Data start

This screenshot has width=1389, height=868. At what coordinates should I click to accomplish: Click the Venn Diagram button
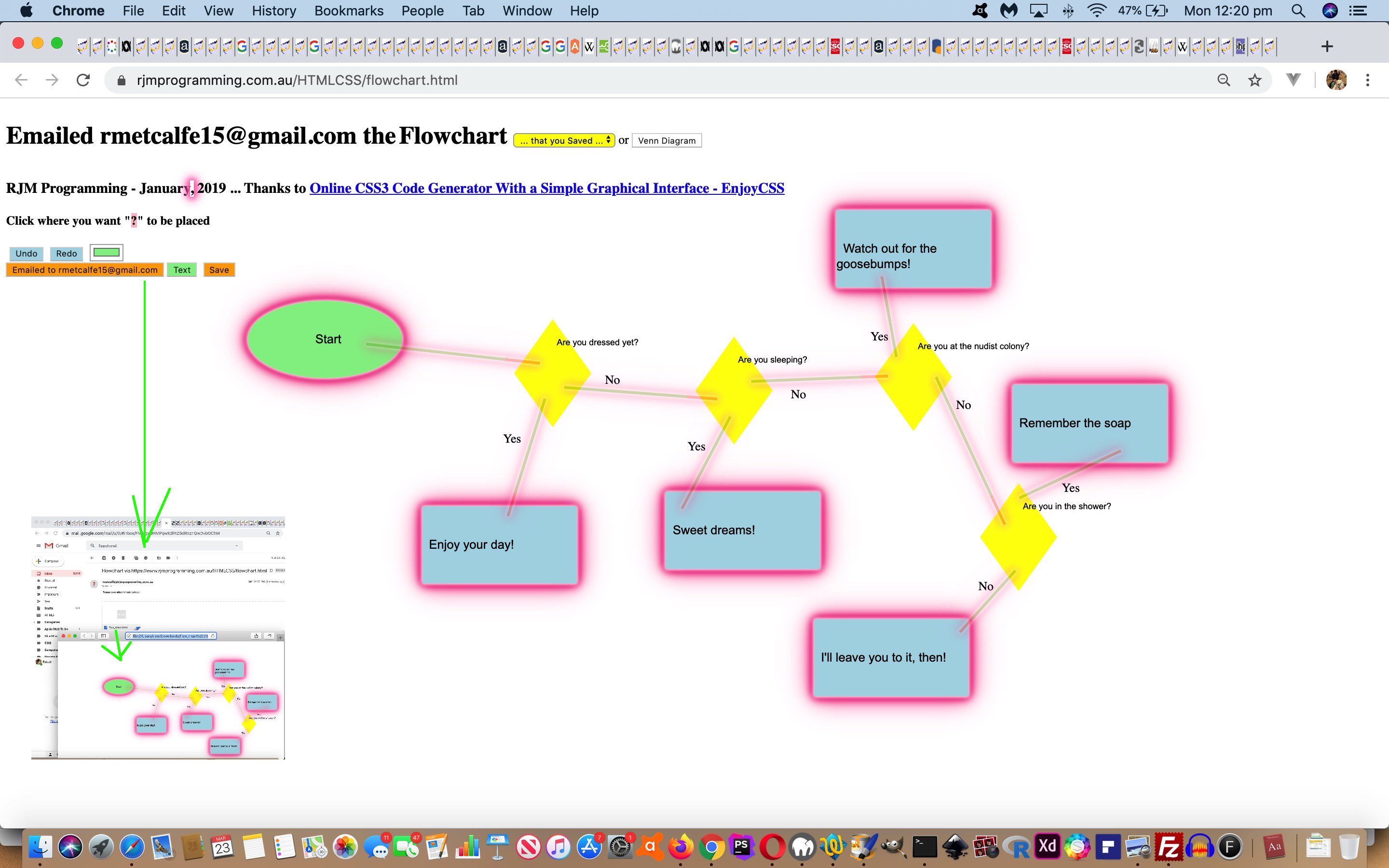point(666,140)
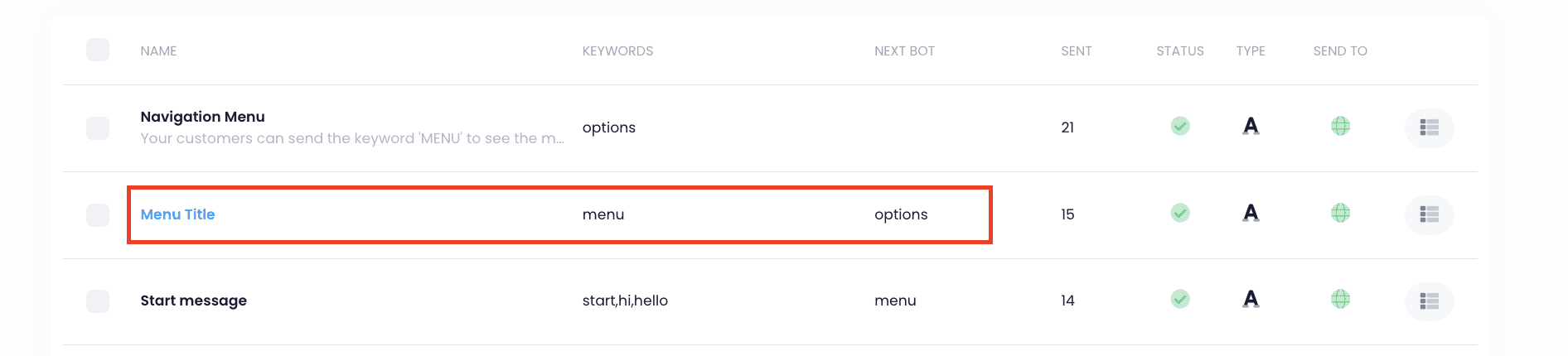Click the green status checkmark for Start message
Viewport: 1568px width, 356px height.
pyautogui.click(x=1180, y=299)
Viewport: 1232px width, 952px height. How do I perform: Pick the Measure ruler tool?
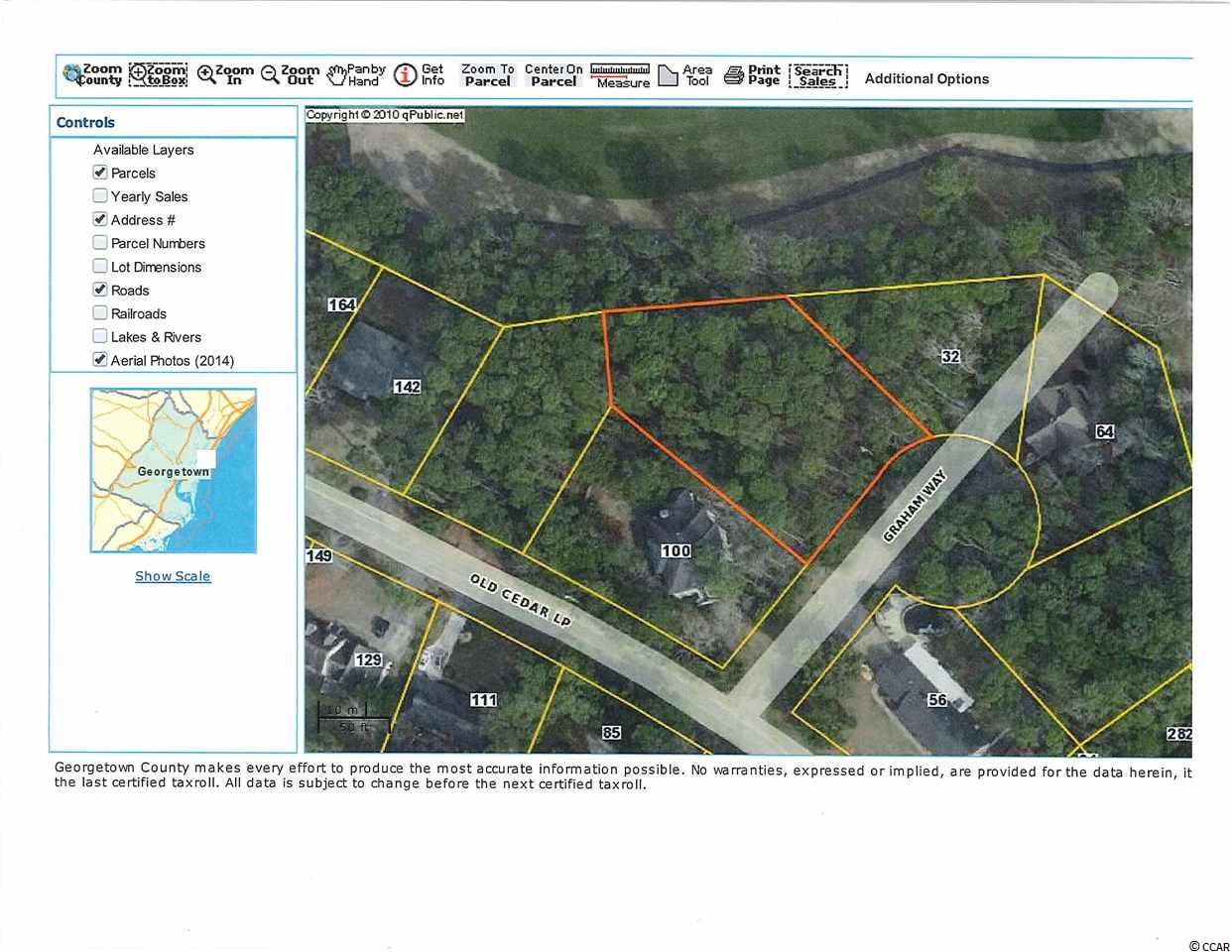pyautogui.click(x=620, y=76)
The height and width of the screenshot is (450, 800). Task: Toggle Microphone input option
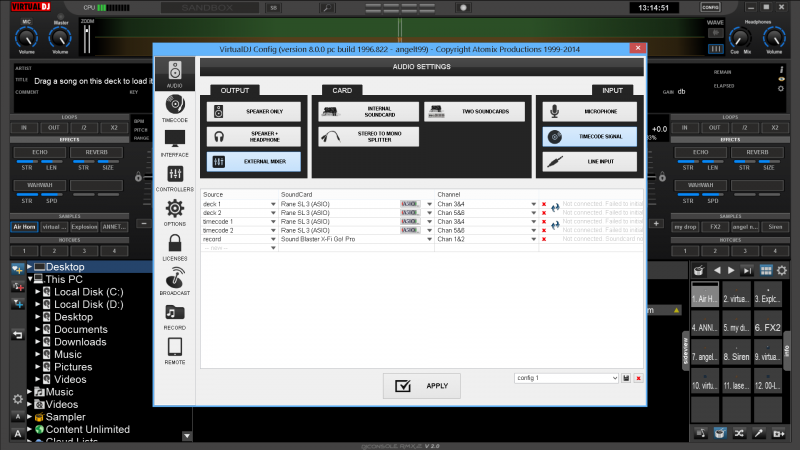point(589,111)
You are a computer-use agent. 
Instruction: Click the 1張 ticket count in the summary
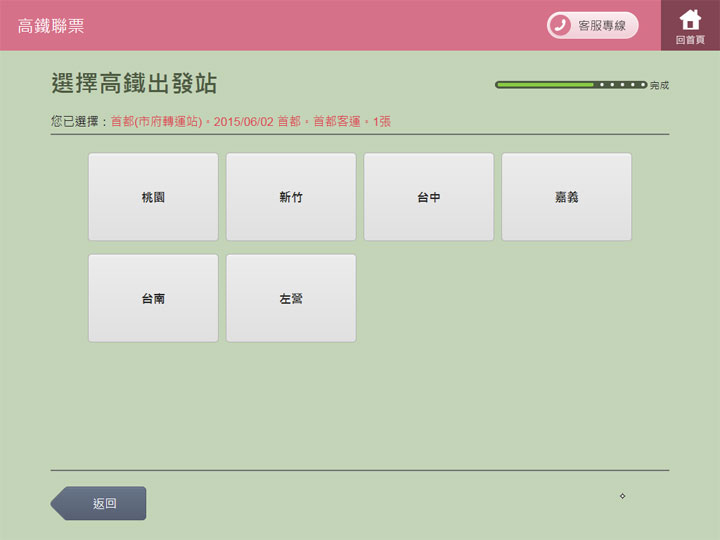point(382,121)
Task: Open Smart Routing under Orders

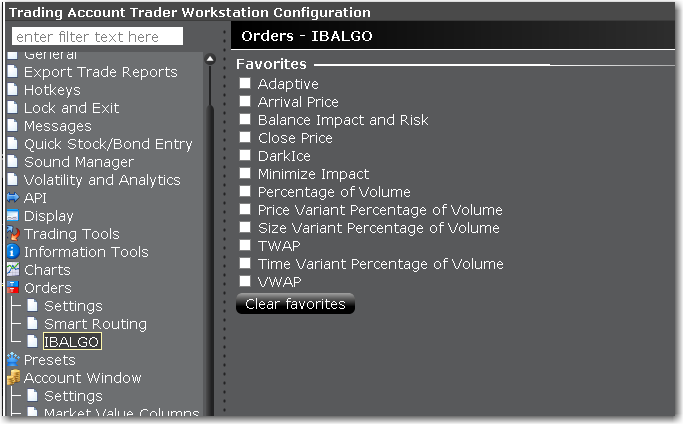Action: (x=95, y=324)
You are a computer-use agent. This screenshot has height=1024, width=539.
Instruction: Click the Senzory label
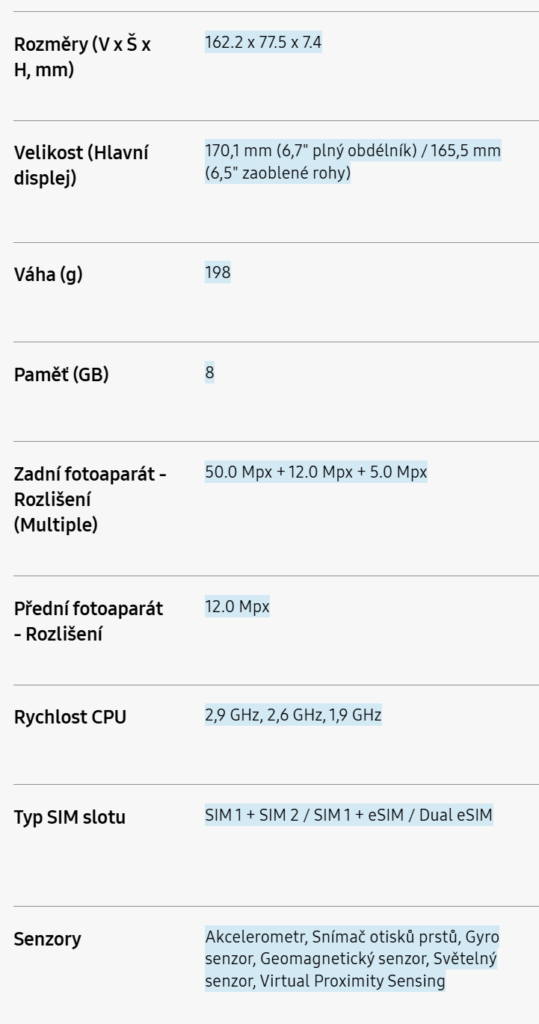coord(48,939)
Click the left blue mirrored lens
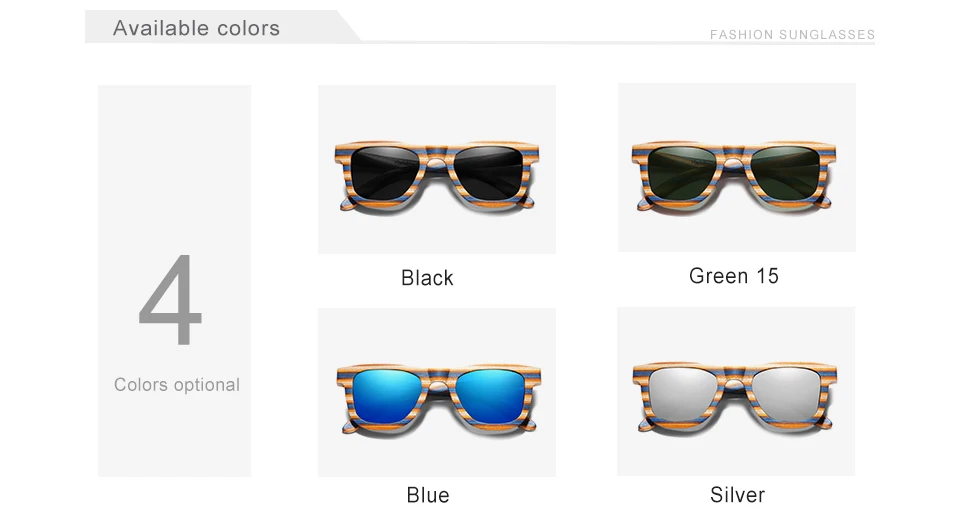This screenshot has height=516, width=960. (387, 396)
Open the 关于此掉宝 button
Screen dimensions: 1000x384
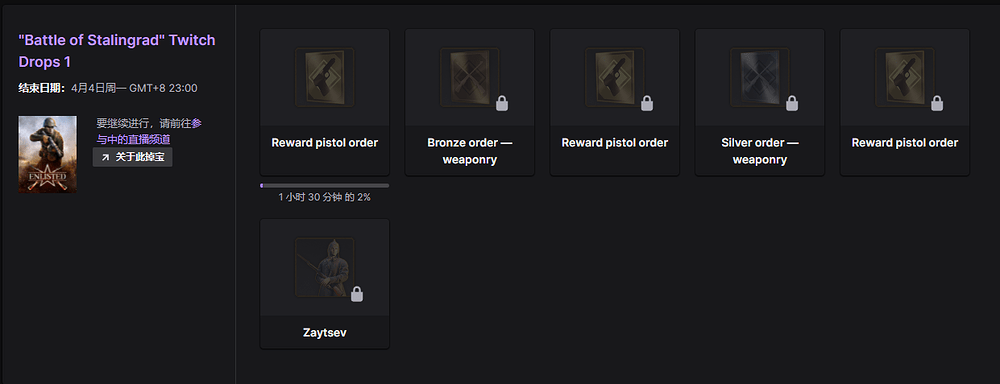(x=133, y=157)

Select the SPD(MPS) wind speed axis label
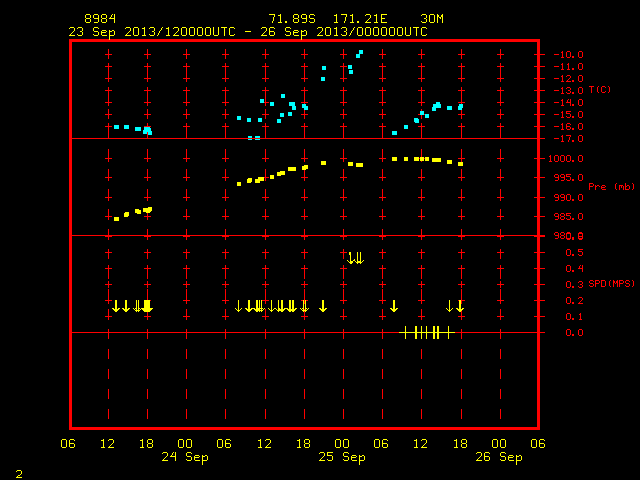[x=611, y=283]
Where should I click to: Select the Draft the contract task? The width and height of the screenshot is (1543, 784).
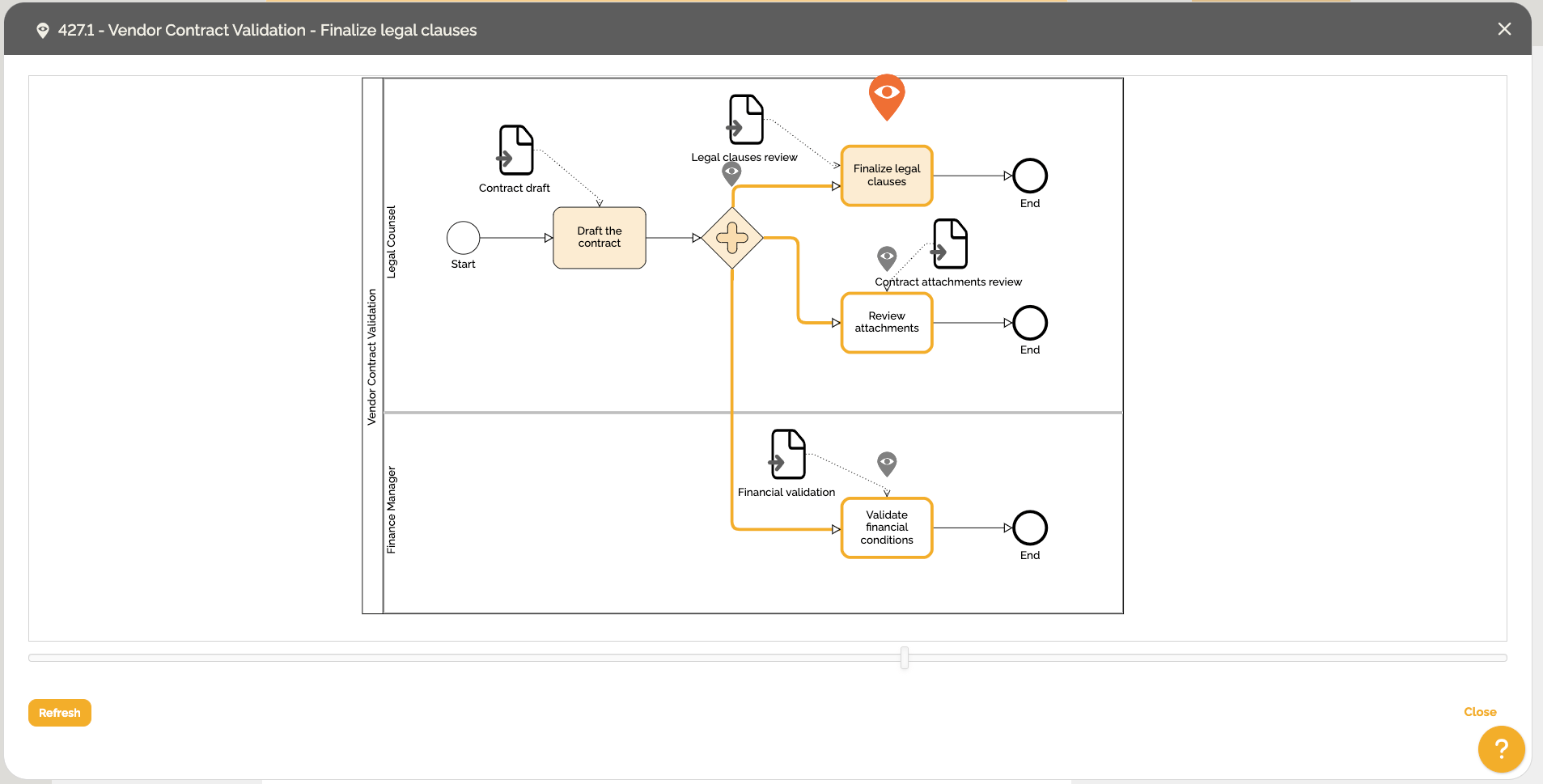(600, 238)
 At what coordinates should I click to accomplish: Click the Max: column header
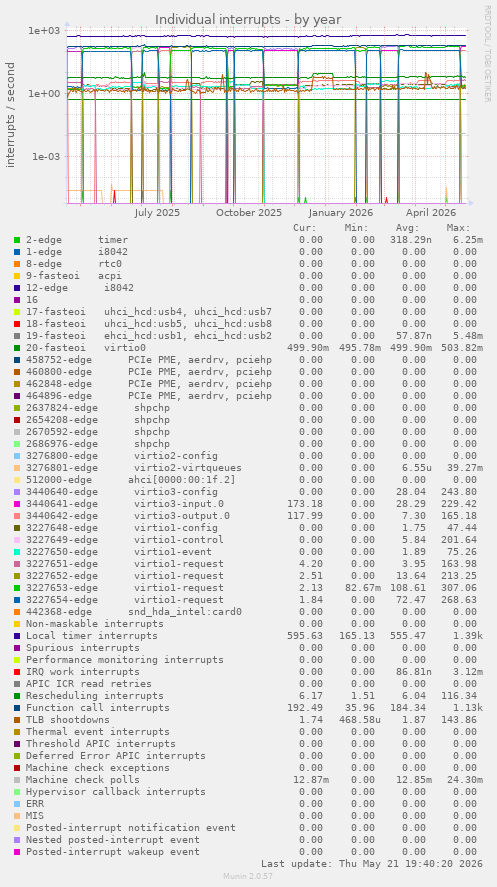458,228
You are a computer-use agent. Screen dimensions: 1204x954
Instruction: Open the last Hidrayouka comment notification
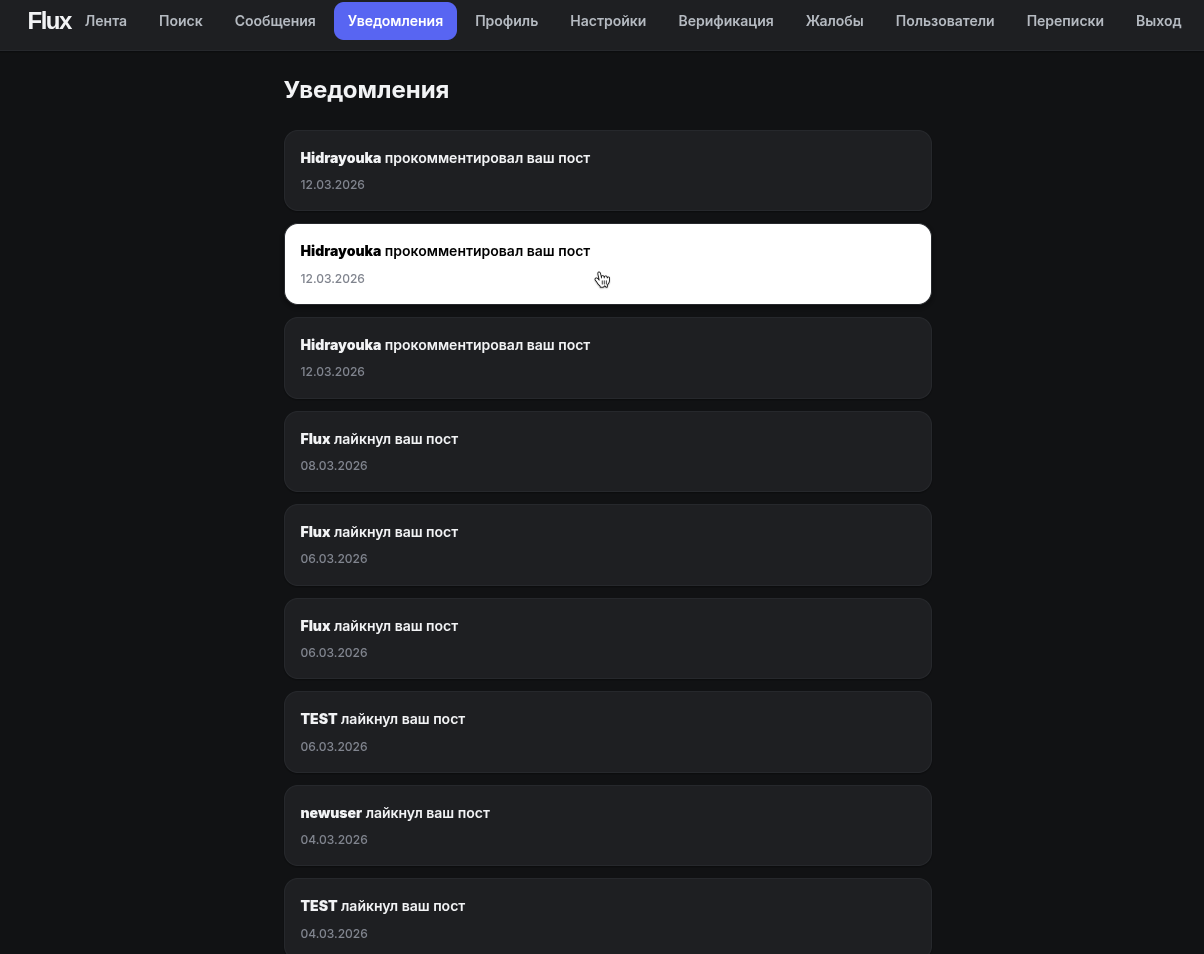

Data end

What is being asked: Retype every one of the entries above word for word, leaving out the pictures.

Output of the task:
This screenshot has width=1389, height=868. At what coordinates should I click to accomplish: Click the Venn Diagram button
point(666,140)
Click the green status checkmark for Start message
Viewport: 1568px width, 356px height.
pyautogui.click(x=1180, y=299)
Viewport: 1232px width, 952px height. How do I perform: Pick the Measure ruler tool?
pyautogui.click(x=620, y=76)
The height and width of the screenshot is (450, 800). Task: Toggle Microphone input option
point(589,111)
You are a computer-use agent. 
Instruction: Click the 1張 ticket count in the summary
point(382,121)
Task: Open Smart Routing under Orders

Action: (x=95, y=324)
You are a computer-use agent. This screenshot has height=1024, width=539.
Instruction: Click the Senzory label
coord(48,939)
Click the left blue mirrored lens
This screenshot has height=516, width=960. (387, 396)
Open the 关于此掉宝 button
Screen dimensions: 1000x384
(x=133, y=157)

Select the SPD(MPS) wind speed axis label
[x=611, y=283]
Where should I click to: Select the Draft the contract task? The width and height of the screenshot is (1543, 784).
(600, 238)
 At what coordinates should I click to accomplish: Click the Max: column header
458,228
You are a computer-use agent. Screen dimensions: 1204x954
Instruction: Open the last Hidrayouka comment notification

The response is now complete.